#### Your instructions:
Tally the lines of the data that include the word "agent". Only the number is to be returned.

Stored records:
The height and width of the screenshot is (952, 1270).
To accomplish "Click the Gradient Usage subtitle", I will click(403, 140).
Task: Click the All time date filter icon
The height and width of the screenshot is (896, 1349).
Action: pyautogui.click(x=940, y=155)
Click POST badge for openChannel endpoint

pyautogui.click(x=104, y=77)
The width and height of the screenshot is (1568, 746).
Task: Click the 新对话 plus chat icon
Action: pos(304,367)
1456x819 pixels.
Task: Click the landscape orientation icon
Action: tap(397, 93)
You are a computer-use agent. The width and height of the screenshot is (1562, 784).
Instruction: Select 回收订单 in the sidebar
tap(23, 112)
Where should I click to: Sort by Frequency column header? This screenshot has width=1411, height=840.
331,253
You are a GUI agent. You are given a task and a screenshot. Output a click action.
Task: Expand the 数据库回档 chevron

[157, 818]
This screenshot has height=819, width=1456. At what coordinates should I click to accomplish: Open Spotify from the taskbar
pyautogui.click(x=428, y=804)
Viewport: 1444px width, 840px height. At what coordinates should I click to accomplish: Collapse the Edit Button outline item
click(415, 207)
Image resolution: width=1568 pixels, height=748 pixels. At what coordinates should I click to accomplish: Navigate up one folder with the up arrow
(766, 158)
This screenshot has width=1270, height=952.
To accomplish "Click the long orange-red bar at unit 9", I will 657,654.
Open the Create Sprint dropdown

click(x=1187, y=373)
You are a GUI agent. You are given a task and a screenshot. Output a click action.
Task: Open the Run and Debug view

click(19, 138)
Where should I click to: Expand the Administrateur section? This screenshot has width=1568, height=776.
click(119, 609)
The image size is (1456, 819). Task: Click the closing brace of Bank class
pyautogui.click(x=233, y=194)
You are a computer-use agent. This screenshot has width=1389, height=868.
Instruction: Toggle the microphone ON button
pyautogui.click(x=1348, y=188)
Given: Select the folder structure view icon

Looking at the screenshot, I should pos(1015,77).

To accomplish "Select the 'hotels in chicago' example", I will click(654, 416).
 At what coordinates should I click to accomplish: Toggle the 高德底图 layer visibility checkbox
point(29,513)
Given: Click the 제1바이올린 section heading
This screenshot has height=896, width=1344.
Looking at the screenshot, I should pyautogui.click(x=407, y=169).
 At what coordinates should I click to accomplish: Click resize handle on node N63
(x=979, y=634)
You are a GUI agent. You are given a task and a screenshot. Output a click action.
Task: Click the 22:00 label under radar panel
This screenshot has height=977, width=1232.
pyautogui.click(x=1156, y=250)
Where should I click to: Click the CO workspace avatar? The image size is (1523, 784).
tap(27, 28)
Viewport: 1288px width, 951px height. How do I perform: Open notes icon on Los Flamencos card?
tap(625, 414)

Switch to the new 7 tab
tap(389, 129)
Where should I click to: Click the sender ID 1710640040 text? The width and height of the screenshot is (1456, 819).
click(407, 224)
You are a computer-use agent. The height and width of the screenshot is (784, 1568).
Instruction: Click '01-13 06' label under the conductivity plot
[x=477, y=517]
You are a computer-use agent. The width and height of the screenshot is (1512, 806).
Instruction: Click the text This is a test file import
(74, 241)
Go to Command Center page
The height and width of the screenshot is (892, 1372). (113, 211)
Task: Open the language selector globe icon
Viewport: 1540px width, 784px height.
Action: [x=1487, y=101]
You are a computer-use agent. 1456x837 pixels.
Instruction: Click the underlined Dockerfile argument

#### Result below:
8